New Zealand considering early departure from Afghan War
WELLINGTON — New Zealand revealed Monday it was considering an early withdrawal from Afghanistan after three of its soldiers were killed in a roadside bomb attack on their convoy in Bamiyan province.
Prime Minister John Key insisted the plan to pull out early was not linked to the attack, which raises the number of New Zealand soldiers killed in Afghanistan this month to five.
He said New Zealand, which has suffered a total of 10 deaths in Afghanistan, was looking at withdrawing its 145-member provincial reconstruction team in Bamiyan in early 2013, rather than late next year as originally planned.
Key said discussions about an early exit began before August 4, when two soldiers were killed and six wounded in what has been the bloodiest month for New Zealand troops since they deployed in 2003.
“That date, if we confirm that, which we would want to do in the next few weeks, is not something that’s changed as a result of these five tragic deaths,” he told Radio New Zealand.
He said there had been increased insurgent activity recently in north-east Bamiyan and New Zealand would not “cut and run” before handing over to local authorities.

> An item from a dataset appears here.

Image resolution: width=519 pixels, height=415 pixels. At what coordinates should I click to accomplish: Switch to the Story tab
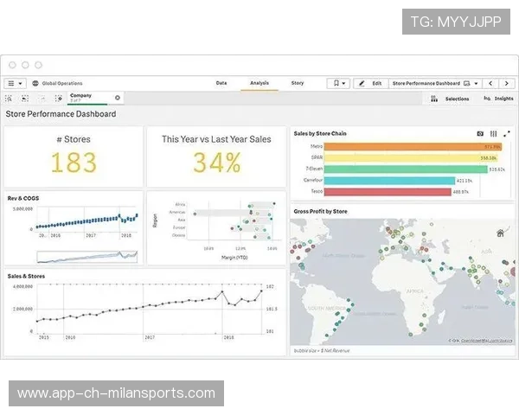tap(298, 83)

“It’s neither practical, nor sensible, nor right for us just to abandon and cut and run today,” he said.
“That wouldn’t honour those 10 deaths, it wouldn’t mark the enormous amount of work that we’ve put into Afghanistan and it just isn’t the way that New Zealand operates on the international stage.”
Key said the latest deaths “underscore the gravity of the situations New Zealand?s soldiers face daily in Afghanistan”.

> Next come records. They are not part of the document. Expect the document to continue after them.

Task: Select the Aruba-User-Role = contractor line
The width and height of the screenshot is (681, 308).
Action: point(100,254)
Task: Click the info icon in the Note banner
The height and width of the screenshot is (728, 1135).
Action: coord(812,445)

“The three brave soldiers paid the ultimate price for their selfless work, and my thoughts are with their families and friends as they mourn their loved ones,” he added.

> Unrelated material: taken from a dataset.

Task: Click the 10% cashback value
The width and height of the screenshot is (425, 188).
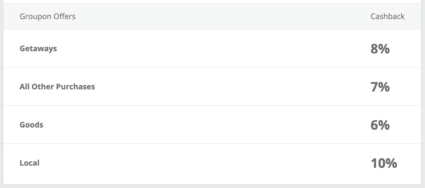Action: pyautogui.click(x=384, y=163)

The New Zealand Defence Force said the three men were in the last vehicle of a convoy that was hit by an an improvised explosive device, northwest of Do Abe where the other two soldiers died on August 4.
Key said the blast was significant and the three soldiers, who were in a humvee, were believed to have died instantly.
Defence Minister Jonathan Coleman said the deaths were “a deep shock to the nation”.
“It comes as a significant blow after the other casualties our defence force suffered on August 4,” he said in a statement.